• _YOUR INSTRUCTIONS_: Reproduce every line of the records below word for word, leaving out the pictures.

• _SUPPLIED MATERIAL_:
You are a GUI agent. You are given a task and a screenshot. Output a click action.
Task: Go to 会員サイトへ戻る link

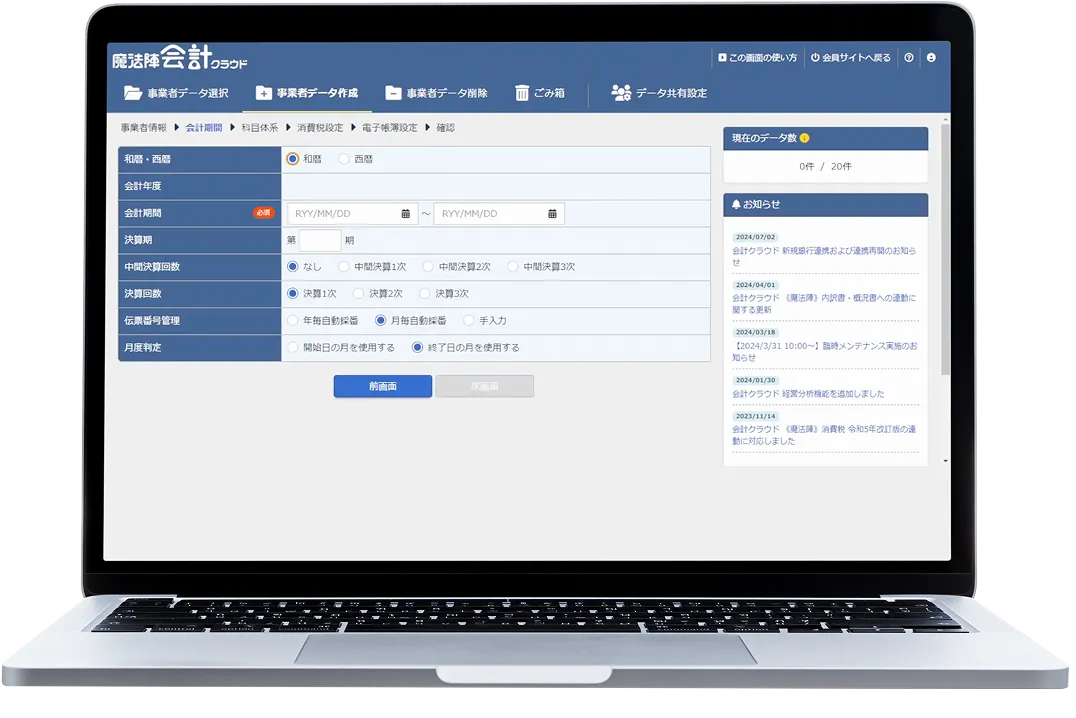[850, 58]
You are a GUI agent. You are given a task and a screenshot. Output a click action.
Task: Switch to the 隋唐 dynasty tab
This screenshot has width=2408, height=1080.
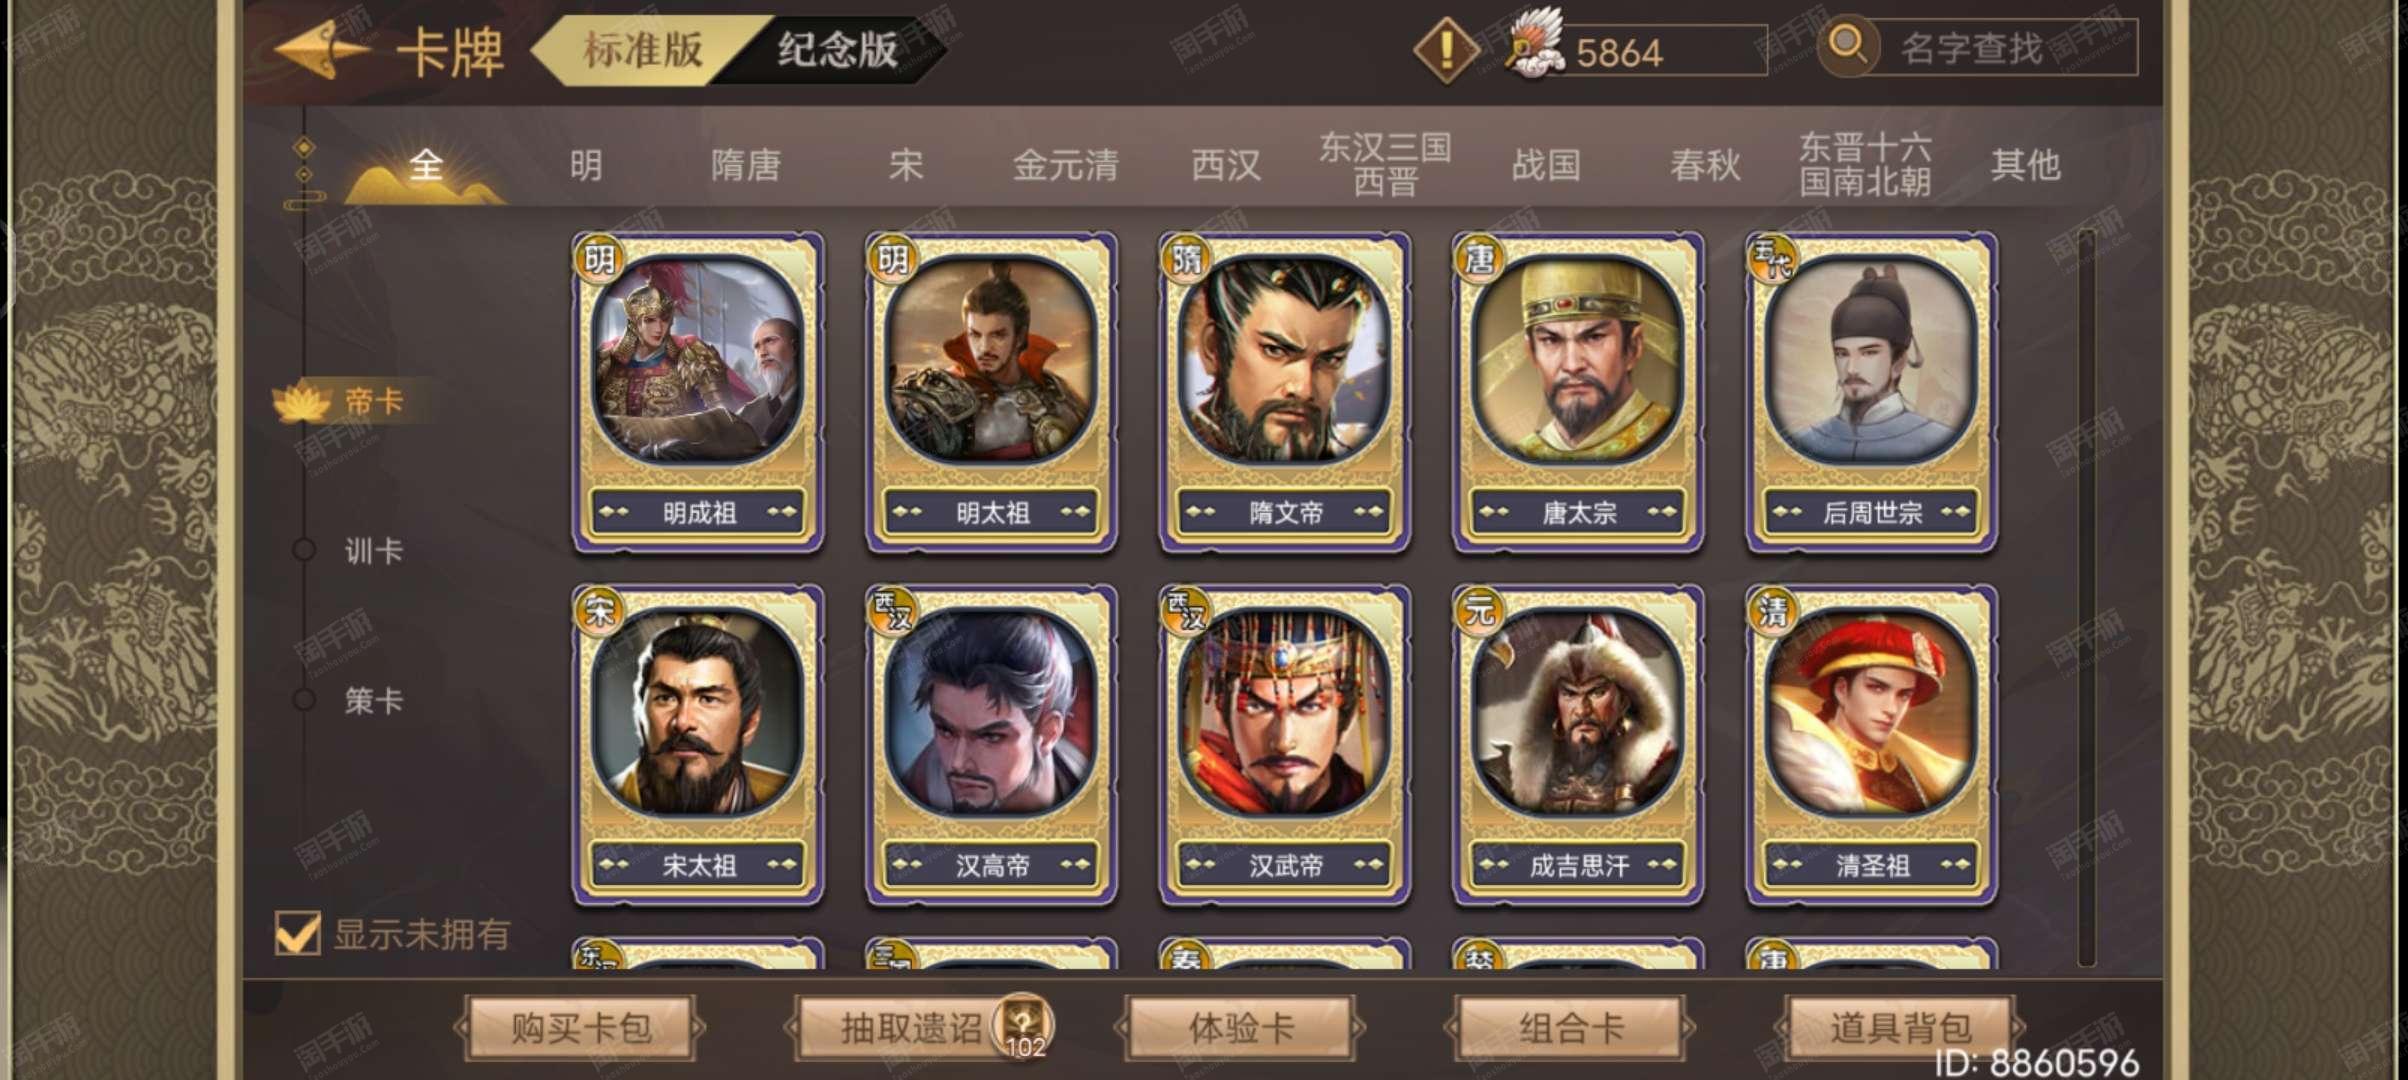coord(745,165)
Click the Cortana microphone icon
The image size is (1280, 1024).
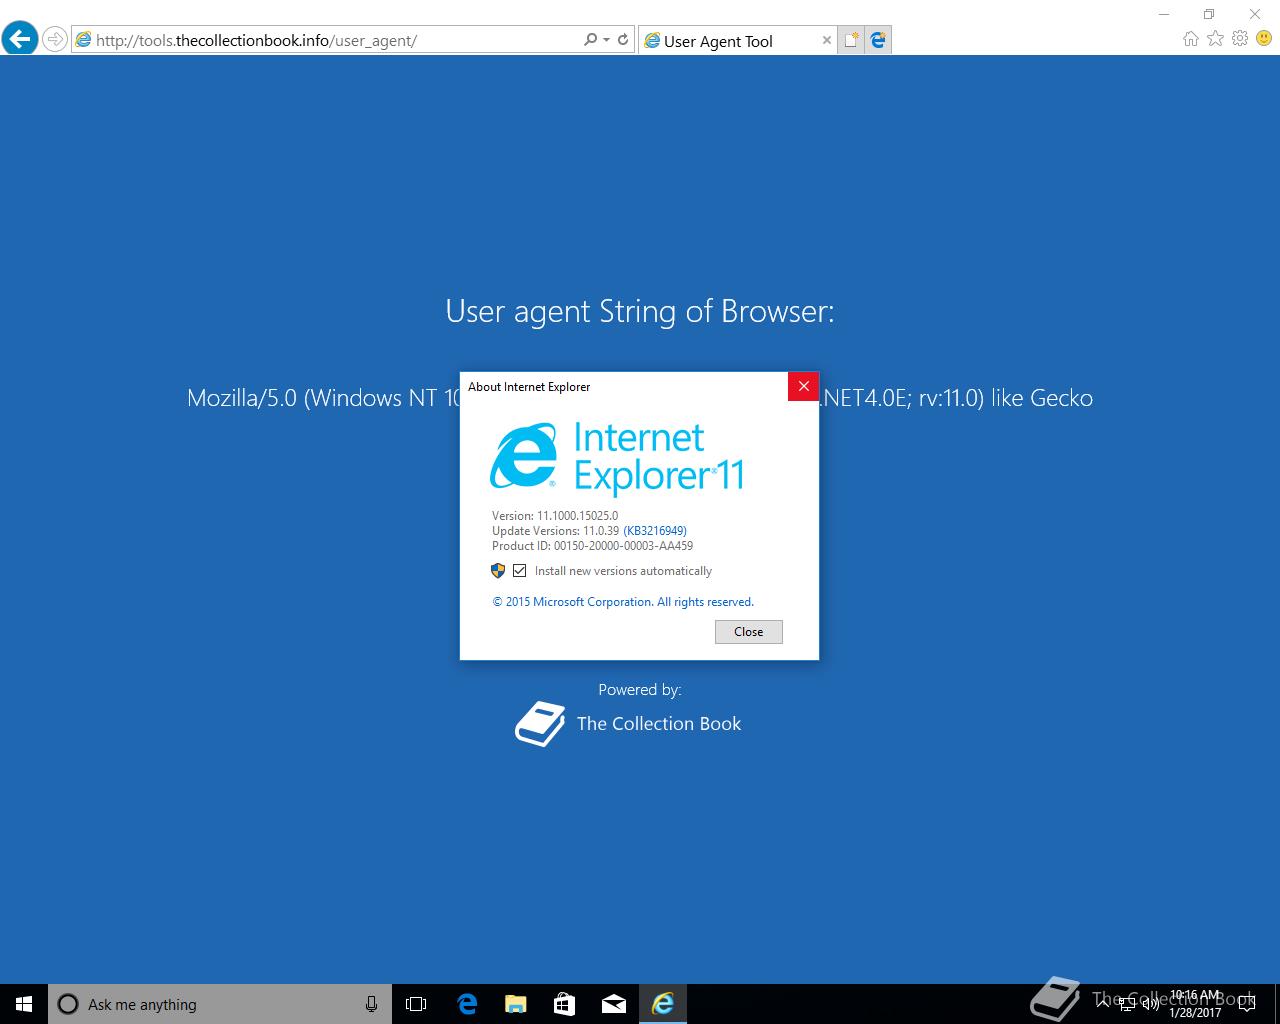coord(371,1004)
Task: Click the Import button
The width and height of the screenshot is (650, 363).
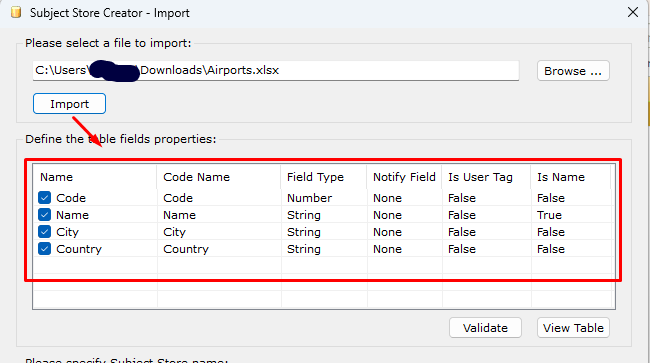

• _EXERCISE RESULT_:
You are a GUI agent. You are given a task and a screenshot. Output a click action.
Task: Go to 会員サイトへ戻る link

[850, 58]
You are a GUI agent. You are given a task and a screenshot. Output a click action.
Task: Switch to the 隋唐 dynasty tab
This screenshot has width=2408, height=1080.
coord(745,165)
Click the Cortana microphone icon
The image size is (1280, 1024).
coord(371,1004)
Task: Click the Import button
The width and height of the screenshot is (650, 363).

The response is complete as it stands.